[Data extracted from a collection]
┄┄┄┄┄┄┄┄┄┄

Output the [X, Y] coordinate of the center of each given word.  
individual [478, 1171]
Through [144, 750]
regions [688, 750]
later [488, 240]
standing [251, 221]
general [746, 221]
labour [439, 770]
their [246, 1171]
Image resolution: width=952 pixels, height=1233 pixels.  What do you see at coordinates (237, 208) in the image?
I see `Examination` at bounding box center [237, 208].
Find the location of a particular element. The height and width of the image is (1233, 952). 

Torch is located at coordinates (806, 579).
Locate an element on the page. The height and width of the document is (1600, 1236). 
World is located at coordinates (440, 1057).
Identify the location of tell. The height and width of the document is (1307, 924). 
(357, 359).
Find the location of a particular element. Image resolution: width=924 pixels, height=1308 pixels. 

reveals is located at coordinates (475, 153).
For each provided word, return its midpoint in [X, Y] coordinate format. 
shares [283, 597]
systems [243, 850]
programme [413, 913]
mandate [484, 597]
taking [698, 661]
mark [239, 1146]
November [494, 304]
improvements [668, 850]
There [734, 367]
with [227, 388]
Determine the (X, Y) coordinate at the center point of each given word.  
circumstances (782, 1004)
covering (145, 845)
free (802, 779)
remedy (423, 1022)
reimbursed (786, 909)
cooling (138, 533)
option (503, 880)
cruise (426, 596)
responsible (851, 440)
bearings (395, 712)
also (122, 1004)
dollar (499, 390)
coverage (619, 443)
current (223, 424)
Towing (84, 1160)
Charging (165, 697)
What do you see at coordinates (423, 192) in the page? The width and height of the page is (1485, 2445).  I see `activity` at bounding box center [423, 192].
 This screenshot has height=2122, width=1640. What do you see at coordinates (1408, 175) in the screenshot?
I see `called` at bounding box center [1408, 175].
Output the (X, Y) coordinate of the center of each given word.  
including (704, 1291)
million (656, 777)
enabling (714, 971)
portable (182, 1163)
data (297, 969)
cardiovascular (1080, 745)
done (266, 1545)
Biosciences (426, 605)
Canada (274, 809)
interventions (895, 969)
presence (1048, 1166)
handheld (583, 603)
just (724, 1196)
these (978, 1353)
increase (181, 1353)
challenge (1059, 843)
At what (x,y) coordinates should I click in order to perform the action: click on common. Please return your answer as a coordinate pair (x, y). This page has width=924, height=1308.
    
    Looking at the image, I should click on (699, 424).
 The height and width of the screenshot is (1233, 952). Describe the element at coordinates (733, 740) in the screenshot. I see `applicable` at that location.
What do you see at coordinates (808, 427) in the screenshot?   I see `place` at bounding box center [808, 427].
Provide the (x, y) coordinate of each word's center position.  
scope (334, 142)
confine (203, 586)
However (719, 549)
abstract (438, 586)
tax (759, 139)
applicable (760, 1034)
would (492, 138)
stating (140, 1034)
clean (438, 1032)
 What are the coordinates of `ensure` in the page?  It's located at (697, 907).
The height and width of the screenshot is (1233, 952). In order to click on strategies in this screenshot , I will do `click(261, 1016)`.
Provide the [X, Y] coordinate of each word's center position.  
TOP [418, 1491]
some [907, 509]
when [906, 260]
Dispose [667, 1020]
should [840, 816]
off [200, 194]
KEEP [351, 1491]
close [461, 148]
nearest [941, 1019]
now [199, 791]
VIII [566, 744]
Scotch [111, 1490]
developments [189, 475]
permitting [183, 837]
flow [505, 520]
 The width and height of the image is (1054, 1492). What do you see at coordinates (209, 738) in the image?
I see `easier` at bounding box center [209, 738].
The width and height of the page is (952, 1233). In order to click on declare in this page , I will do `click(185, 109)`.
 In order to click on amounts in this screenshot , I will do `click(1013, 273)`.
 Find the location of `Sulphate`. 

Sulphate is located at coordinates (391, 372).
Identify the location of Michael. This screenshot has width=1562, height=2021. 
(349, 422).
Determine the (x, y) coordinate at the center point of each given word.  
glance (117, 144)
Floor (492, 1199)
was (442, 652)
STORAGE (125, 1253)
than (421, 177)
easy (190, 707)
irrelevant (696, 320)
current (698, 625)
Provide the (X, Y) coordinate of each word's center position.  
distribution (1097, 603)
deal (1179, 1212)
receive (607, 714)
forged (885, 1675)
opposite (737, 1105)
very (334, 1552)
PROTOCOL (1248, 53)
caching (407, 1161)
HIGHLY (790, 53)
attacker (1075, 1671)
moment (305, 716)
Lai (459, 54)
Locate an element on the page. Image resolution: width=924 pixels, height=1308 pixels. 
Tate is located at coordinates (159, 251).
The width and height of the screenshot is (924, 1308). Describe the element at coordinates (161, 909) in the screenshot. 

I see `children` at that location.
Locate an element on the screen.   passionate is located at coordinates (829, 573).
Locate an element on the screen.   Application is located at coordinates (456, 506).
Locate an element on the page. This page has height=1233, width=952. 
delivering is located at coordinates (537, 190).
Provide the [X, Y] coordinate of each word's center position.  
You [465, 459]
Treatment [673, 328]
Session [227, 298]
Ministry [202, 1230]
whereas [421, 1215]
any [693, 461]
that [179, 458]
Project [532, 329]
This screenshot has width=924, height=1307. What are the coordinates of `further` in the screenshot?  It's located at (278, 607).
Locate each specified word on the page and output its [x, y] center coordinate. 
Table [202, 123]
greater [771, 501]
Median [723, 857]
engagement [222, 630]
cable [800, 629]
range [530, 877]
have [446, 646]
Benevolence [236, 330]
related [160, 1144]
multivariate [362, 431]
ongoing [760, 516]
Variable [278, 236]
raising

┄┄┄┄┄┄┄┄┄┄

Copy every row above word for word, from the first to the last.

Output the [X, Y] coordinate of the center of each given word.  
individual [478, 1171]
Through [144, 750]
regions [688, 750]
later [488, 240]
standing [251, 221]
general [746, 221]
labour [439, 770]
their [246, 1171]
Image resolution: width=952 pixels, height=1233 pixels.  What do you see at coordinates (237, 208) in the image?
I see `Examination` at bounding box center [237, 208].
Find the location of a particular element. The height and width of the image is (1233, 952). 

Torch is located at coordinates (806, 579).
Locate an element on the page. The height and width of the document is (1600, 1236). 
World is located at coordinates (440, 1057).
Identify the location of tell. The height and width of the document is (1307, 924). 
(357, 359).
Find the location of a particular element. Image resolution: width=924 pixels, height=1308 pixels. 

reveals is located at coordinates (475, 153).
For each provided word, return its midpoint in [X, Y] coordinate format. 
shares [283, 597]
systems [243, 850]
programme [413, 913]
mandate [484, 597]
taking [698, 661]
mark [239, 1146]
November [494, 304]
improvements [668, 850]
There [734, 367]
with [227, 388]
Determine the (X, Y) coordinate at the center point of each given word.  
circumstances (782, 1004)
covering (145, 845)
free (802, 779)
remedy (423, 1022)
reimbursed (786, 909)
cooling (138, 533)
option (503, 880)
cruise (426, 596)
responsible (851, 440)
bearings (395, 712)
also (122, 1004)
dollar (499, 390)
coverage (619, 443)
current (223, 424)
Towing (84, 1160)
Charging (165, 697)
What do you see at coordinates (423, 192) in the page? The width and height of the page is (1485, 2445).  I see `activity` at bounding box center [423, 192].
 This screenshot has height=2122, width=1640. What do you see at coordinates (1408, 175) in the screenshot?
I see `called` at bounding box center [1408, 175].
Output the (X, Y) coordinate of the center of each given word.  
including (704, 1291)
million (656, 777)
enabling (714, 971)
portable (182, 1163)
data (297, 969)
cardiovascular (1080, 745)
done (266, 1545)
Biosciences (426, 605)
Canada (274, 809)
interventions (895, 969)
presence (1048, 1166)
handheld (583, 603)
just (724, 1196)
these (978, 1353)
increase (181, 1353)
challenge (1059, 843)
At what (x,y) coordinates should I click in order to perform the action: click on common. Please return your answer as a coordinate pair (x, y). This page has width=924, height=1308.
    
    Looking at the image, I should click on (699, 424).
 The height and width of the screenshot is (1233, 952). Describe the element at coordinates (733, 740) in the screenshot. I see `applicable` at that location.
What do you see at coordinates (808, 427) in the screenshot?   I see `place` at bounding box center [808, 427].
Provide the (x, y) coordinate of each word's center position.  
scope (334, 142)
confine (203, 586)
However (719, 549)
abstract (438, 586)
tax (759, 139)
applicable (760, 1034)
would (492, 138)
stating (140, 1034)
clean (438, 1032)
 What are the coordinates of `ensure` in the page?  It's located at (697, 907).
The height and width of the screenshot is (1233, 952). In order to click on strategies in this screenshot , I will do `click(261, 1016)`.
Provide the [X, Y] coordinate of each word's center position.  
TOP [418, 1491]
some [907, 509]
when [906, 260]
Dispose [667, 1020]
should [840, 816]
off [200, 194]
KEEP [351, 1491]
close [461, 148]
nearest [941, 1019]
now [199, 791]
VIII [566, 744]
Scotch [111, 1490]
developments [189, 475]
permitting [183, 837]
flow [505, 520]
 The width and height of the image is (1054, 1492). What do you see at coordinates (209, 738) in the image?
I see `easier` at bounding box center [209, 738].
The width and height of the page is (952, 1233). In order to click on declare in this page , I will do `click(185, 109)`.
 In order to click on amounts in this screenshot , I will do `click(1013, 273)`.
 Find the location of `Sulphate`. 

Sulphate is located at coordinates (391, 372).
Identify the location of Michael. This screenshot has width=1562, height=2021. 
(349, 422).
Determine the (x, y) coordinate at the center point of each given word.  
glance (117, 144)
Floor (492, 1199)
was (442, 652)
STORAGE (125, 1253)
than (421, 177)
easy (190, 707)
irrelevant (696, 320)
current (698, 625)
Provide the (X, Y) coordinate of each word's center position.  
distribution (1097, 603)
deal (1179, 1212)
receive (607, 714)
forged (885, 1675)
opposite (737, 1105)
very (334, 1552)
PROTOCOL (1248, 53)
caching (407, 1161)
HIGHLY (790, 53)
attacker (1075, 1671)
moment (305, 716)
Lai (459, 54)
Locate an element on the page. Image resolution: width=924 pixels, height=1308 pixels. 
Tate is located at coordinates (159, 251).
The width and height of the screenshot is (924, 1308). Describe the element at coordinates (161, 909) in the screenshot. 

I see `children` at that location.
Locate an element on the screen.   passionate is located at coordinates (829, 573).
Locate an element on the screen.   Application is located at coordinates (456, 506).
Locate an element on the page. This page has height=1233, width=952. 
delivering is located at coordinates (537, 190).
Provide the [X, Y] coordinate of each word's center position.  
You [465, 459]
Treatment [673, 328]
Session [227, 298]
Ministry [202, 1230]
whereas [421, 1215]
any [693, 461]
that [179, 458]
Project [532, 329]
This screenshot has width=924, height=1307. What are the coordinates of `further` in the screenshot?  It's located at (278, 607).
Locate each specified word on the page and output its [x, y] center coordinate. 
Table [202, 123]
greater [771, 501]
Median [723, 857]
engagement [222, 630]
cable [800, 629]
range [530, 877]
have [446, 646]
Benevolence [236, 330]
related [160, 1144]
multivariate [362, 431]
ongoing [760, 516]
Variable [278, 236]
raising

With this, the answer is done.